民主法律時報

大阪市労組組合事務所団交拒否事件 大阪高裁勝利判決

弁護士 冨 田 真 平

 大阪市労組の組合事務所の供与についての団交申し入れに対する大阪市の団交拒否について、大阪府労働委員会が行った救済命令の取消を大阪市が求めた訴訟で、2022年2月4日に、大阪高裁(大島眞一裁判長)は、大阪市側の請求を棄却した1審判決を維持し、大阪市の控訴を棄却する判決を出した。

 本件については、府労委の勝利命令や大阪地裁での勝訴判決の際にたびたび報告してきたため、事案の詳細は省くが、以下概要を述べる。

組合事務所の退去を巡る闘い(第1ラウンド)では、労働委員会での闘いでは大阪市の不当労働行為が断罪されたが、裁判での闘いにおいては不当な高裁判決が、最高裁決定(2017年2月1日)により確定し、大阪市労組は、2017年3月、断腸の思いでこれまで守り抜いてきた本庁舎の組合事務所を明け渡した。

他方で、団交拒否を巡る闘い(第2ラウンド)では、大阪市が2012年度使用不許可処分時以降、組合事務所の使用その他を交渉議題とする市労組の団交申入れを管理運営事項(地公法 条3項)や労使関係条例を口実として一貫して拒否し、事務所明け渡し後の2017年3月に行った組合事務所の供与についての協議や不供与の理由の説明、組合の不利益の回避、代替措置の存否・条件の協議などを団交事項とした団交申入れに対しても、団体交渉を開催しなかったことから、市労組は、2017年9月に、団交応諾命令とポストノーティスを求め、府労委に救済の申立を行った。そして、2019年1月には府労委が団交拒否を労組法7条2号、3号違反と認め団交応諾、誓約文の手交を命じる救済命令を交付し、大阪市が大阪地裁に提起した取消訴訟においても、2021年7月 日に大阪地裁が大阪市の請求を棄却する判決を出した。

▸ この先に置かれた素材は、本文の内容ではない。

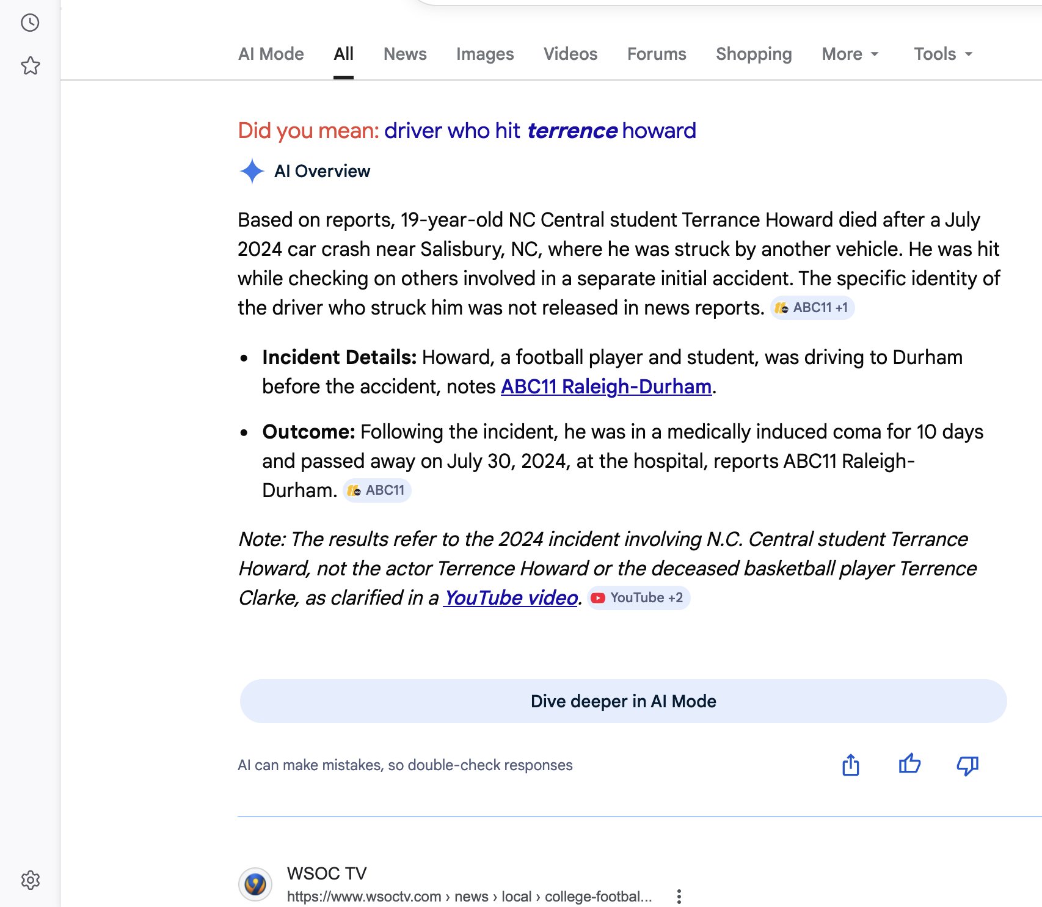1042x907 pixels.
Task: Follow the YouTube video link
Action: 511,598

これに対し、大阪市が控訴したため、大阪高裁に闘いの場が移った。

 大阪高裁は、大阪府労委命令や1審判決と同様に、管理運営事項や労使関係条例を盾に一切団体交渉にさえも応じない不当な大阪市の態度が正当な理由のない団交拒否及び支配介入にあたると判断した。

地公労法が適用される自治体職員で構成される労働組合において労働条件だけでなく労使関係に関する事項も義務的団交事項になるかについて、法律の定め方が不十分であり、義務的団交事項にあたらないとした古い公労委命令や東京地裁判決もあったことから争点となったが、本判決は府労委命令や一審判決と同様に義務的団交事項となることを認めた。

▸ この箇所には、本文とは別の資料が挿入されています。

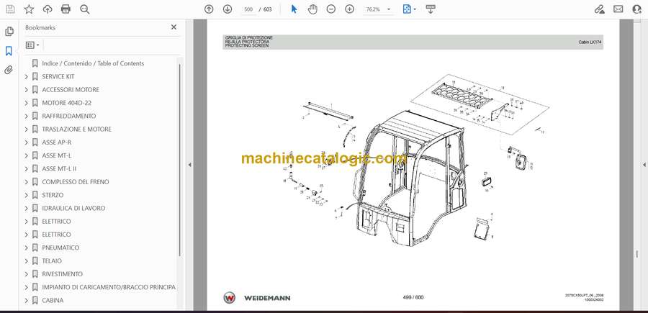Click the page number input field
The width and height of the screenshot is (648, 313).
click(249, 9)
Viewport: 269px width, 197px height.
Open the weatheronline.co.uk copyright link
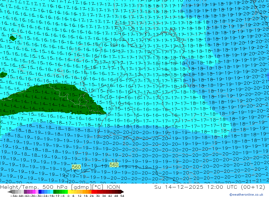[x=246, y=195]
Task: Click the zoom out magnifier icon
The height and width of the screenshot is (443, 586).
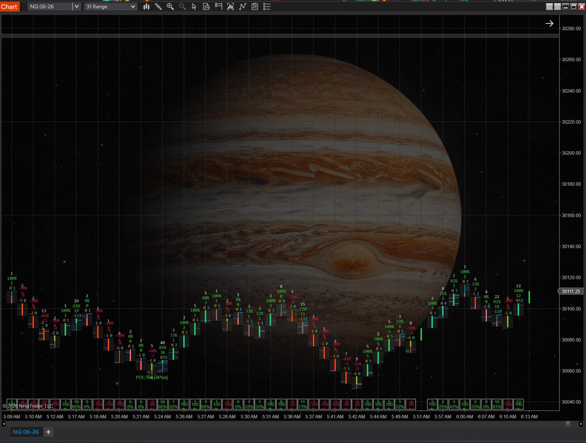Action: pos(182,7)
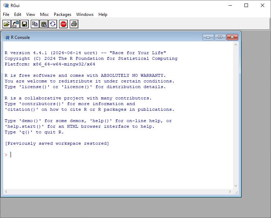Screen dimensions: 271x218
Task: Minimize the R Console sub-window
Action: (x=208, y=37)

また、管理運営事項とそうでない事項が混在する場合の使用者の義務について、(一定の条件付きではあるが)団体交渉となし得る可能性のある事項を具体的に挙げて確認するなどの方法により団体交渉可能な事項を具体的に確認すべき義務があるとした。

これらの点は、いずれも自治体の労働組合の今後の闘いに大いに活用できるものである。

 大阪市は上告しても勝ち目がないことから、上告を断念し、これにより団交応諾・誓約文の手交を命じた府労委命令が確定した。組合は、同命令に基づき、直ちに団交に応じるよう大阪市に求めており、また2月25日には大阪市から組合に対し誓約文の手交も行われた。

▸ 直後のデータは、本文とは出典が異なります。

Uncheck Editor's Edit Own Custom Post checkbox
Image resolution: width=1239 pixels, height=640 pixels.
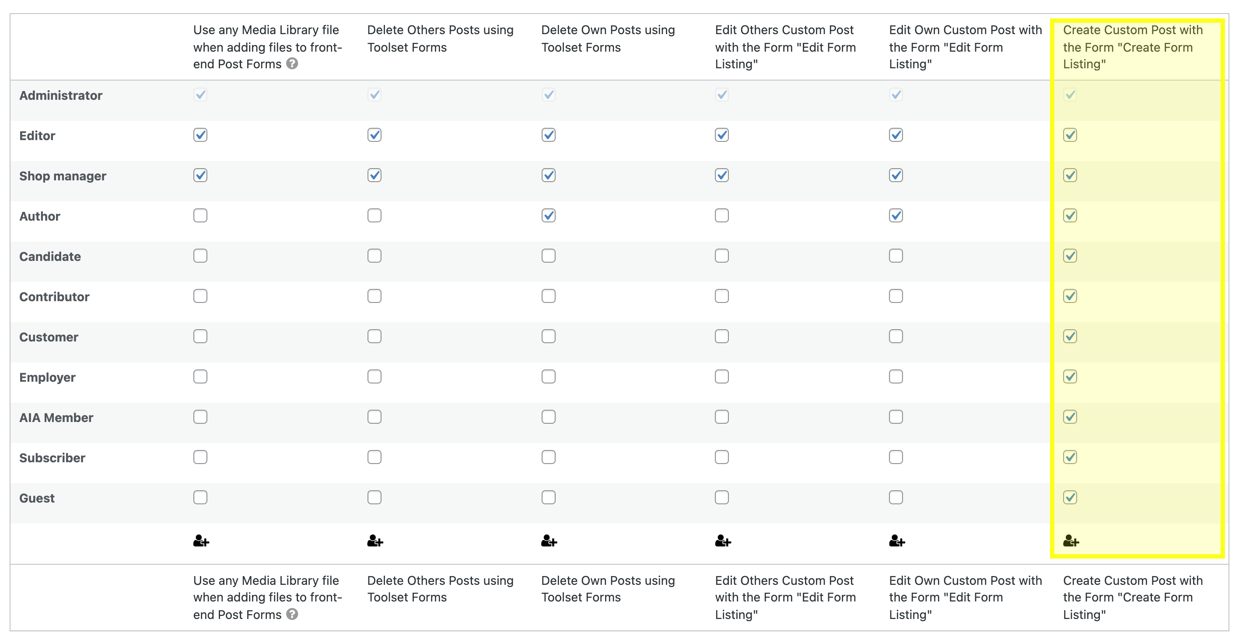point(896,135)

団体交渉に応じるという使用者として当たり前のことすら拒否してきた大阪市に、同命令に基づいてまず団体交渉に応じさせることは正常な労使関係を取り戻すための第1歩となるものである。そして、団体交渉を行いながら組合事務所の問題を含めて労働組合が自由な活動を展開できる正常な労使関係を取り戻すための闘いが今後も続いていく。

最後に第1ラウンドから続く大阪市との闘争に対する今までの皆様の多大な支援に対し深く感謝したい。